1. Add sufficient context.

Here is what to check:
Is stated where the data comes from, how it was collected, and how it was processed?

VisWorkshops In our workshops, viewers who found the data source of a visualization reputable also tended to trust it.

SciAmMessageAnalysis In visualization captions that included methodological details, such as data collection, these were appreciated for helping coders generate more complete and accurate messages.

CrisisMapSensemaking In comments and interviews on crisis maps, viewers expressed distrust when parts of maps were left blank without explanation, interpreting missing data as a lack of credibility.

SciAmInterviews Data visualizations at the popular science magazine Scientific American typically included references to data sources, distinguishing between peer-reviewed and raw datasets. When combining multiple sources, they aimed to specify which part of the visualization draws from which data. They also aimed to credit all contributors involved in visualization production.

Missing context, such as when or how data was collected, can lead viewers to question a visualization’s credibility. To build trust, try to avoid gaps and clearly feature data sources and any processing steps, including omissions.

Is context conveyed using plain language?

ClimateVisInterviews Both experts and lay viewers criticized the use of complex or abstract language for providing context, such as in captions or annotations. Lay viewers especially struggled with technical terms and high-level descriptions when it came to future scenario descriptions in climate data visualizations.

SciAmMessageAnalysis Our study found that older captions, stemming from the 1980s or so, often used high-level, scientific vocabulary, such as for describing uncertainty or data processing, which coders found harder to distill into messages. Newer captions, such as from 2020 visualizations, used plainer language and helped convey overarching narratives more effectively.

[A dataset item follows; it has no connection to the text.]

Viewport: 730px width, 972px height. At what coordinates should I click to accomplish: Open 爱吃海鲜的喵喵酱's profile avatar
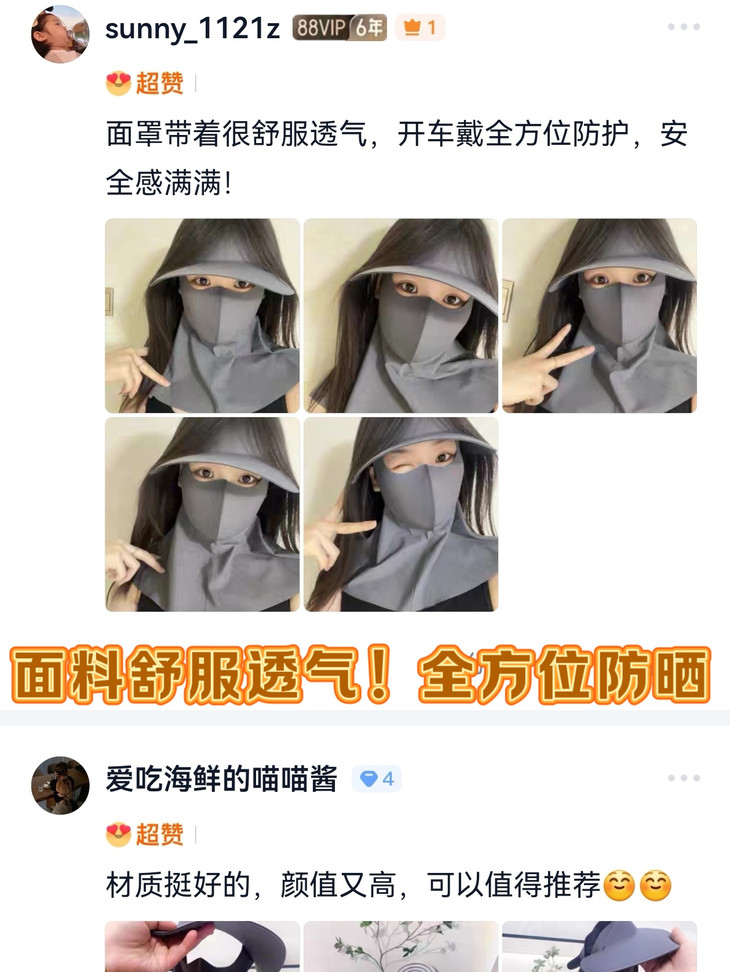(60, 785)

VisProducerInterviews Practitioners stressed the importance of clear language in annotations, labels, and titles and called learning to simplify the most essential advice for newcomers.

Complex or abstract language can hinder understanding, especially for lay audiences. Context conveyed in captions or annotations should avoid technical terms and ambiguous phrasing.

Is essential context embedded directly in the visualization (e.g., through small captions)?

SciAmMessageAnalysis Field notes showed that missing context, such as the absence of captions, led to irritation. Then coders often guessed, relied on assumptions, or misinterpreted the visualization. If context was provided, for example through small captions, this fostered message interpretation notably.

SemanticContextExperiment Visual elements like icons helped viewers quickly identify a visualization’s topic. When used meaningfully, such as when directly linked to the data topic or dimension, these elements were perceived as effective “visual anchors”, rather than decorative elements, and said to support understanding.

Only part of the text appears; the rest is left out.